# Colson Tandem Parts Needed



## fuzzyktu (May 11, 2012)

I am in need of the following parts  to complete my tandem project:

 1. stepped 2 piece front crankset 
 2. straight fork 
 3. boys version of the rear seat pictured
 4. steering rods and adjustment ends for the rear steer

 I have a girls snap tank I am modifying to fit as well. I know it shouldn't have a rack or tanks but...it looks kinda cool with them!  If anyone can help I would be extremely greatful!!


----------



## Boris (May 11, 2012)

Wow, Wow, Wow!!!!! I've never seen that space used for an Imperial tank before. I'm typing this from the floor, because I just fell out of my chair. Wow!!!!!! It seems like they just couldn't quit designing that bike. I keep expecting to see some sort of elaborate umbrella holder and umbrella, maybe even a couple of cigarette holder handlebar attachments. I hope that you find all the parts you need, and SOON!!!


----------



## vincev (May 13, 2012)

hey  Fuzz,heres the fork I have.It is in rough shape and needs to be welded.I guess its only better than no fork at all.Let me know and I'll throw it in my truck.Will be in Bristol In.this week till Fri.morning.The cog is not cracked.It just has a spider web on the gear tooth.The threaded tube fits down into the hole about a half inch where there is a pin.


----------



## fuzzyktu (May 14, 2012)

I will take it vince!!


----------



## John (May 19, 2012)

*I like the curved fender braces on these bikes.*




I like the curved fender braces on these bikes.


----------



## azbustedvw (Oct 23, 2012)

Hi Fuzz,
I PM'd you yesterday and then found this thread today.

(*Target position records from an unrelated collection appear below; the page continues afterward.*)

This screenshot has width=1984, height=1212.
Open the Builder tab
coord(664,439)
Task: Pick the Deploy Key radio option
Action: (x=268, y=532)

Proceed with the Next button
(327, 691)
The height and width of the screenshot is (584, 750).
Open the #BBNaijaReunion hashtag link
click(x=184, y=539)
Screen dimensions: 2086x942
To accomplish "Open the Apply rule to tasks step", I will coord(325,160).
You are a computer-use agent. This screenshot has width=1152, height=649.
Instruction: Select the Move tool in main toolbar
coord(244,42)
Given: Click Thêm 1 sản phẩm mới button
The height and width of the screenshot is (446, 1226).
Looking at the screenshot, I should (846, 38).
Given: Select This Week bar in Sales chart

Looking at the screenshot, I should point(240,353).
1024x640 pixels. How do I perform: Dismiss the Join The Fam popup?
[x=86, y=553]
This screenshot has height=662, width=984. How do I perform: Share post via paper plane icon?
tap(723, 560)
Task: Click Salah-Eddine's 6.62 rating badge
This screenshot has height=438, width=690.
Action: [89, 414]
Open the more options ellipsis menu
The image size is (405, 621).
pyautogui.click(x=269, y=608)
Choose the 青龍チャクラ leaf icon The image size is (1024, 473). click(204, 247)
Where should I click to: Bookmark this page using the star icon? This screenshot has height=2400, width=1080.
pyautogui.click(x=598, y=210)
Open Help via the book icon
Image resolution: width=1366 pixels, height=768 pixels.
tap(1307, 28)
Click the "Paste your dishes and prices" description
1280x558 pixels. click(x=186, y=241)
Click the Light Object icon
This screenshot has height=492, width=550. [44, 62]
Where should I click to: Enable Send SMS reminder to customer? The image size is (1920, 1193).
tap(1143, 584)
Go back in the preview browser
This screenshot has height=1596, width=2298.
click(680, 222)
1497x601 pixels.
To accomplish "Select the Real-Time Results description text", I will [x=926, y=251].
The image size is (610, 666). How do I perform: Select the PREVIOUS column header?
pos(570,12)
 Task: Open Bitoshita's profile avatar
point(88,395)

I have a complete Colson Steer from the rear with mens tank and carrier add on. Mine is a 1939. Were you successful in modifying a girls tank? I need some direction on what to get and how to do it.


----------



## Walker (Oct 24, 2012)

I made my own linkage rods for the Colson tandem I restomodded.  I used skiptooth chains front and back, made up a pair of threaded rods for each side with one end regular thread, the other left hand, hex shaped turnbuckle in the middle.  The unthreaded ends of the rods had holes in them to accept a masterlink which connected to the ends of the chain.


----------



## Tom1968 (Dec 14, 2019)

fuzzyktu said:


> I am in need of the following parts  to complete my tandem project:
> 
> 1. stepped 2 piece front crankset
> 2. straight fork
> ...



I finally finished my restomod 1933 colson.  Got a lot of advice from this site and one member made the steering rods for me.  Couldnt find a lot of original parts so I used what I could find.  If I ever so find some of the same parts you are looking for I'll swap them out.  It sure is fun to ride.  Thanks to all who helped.


----------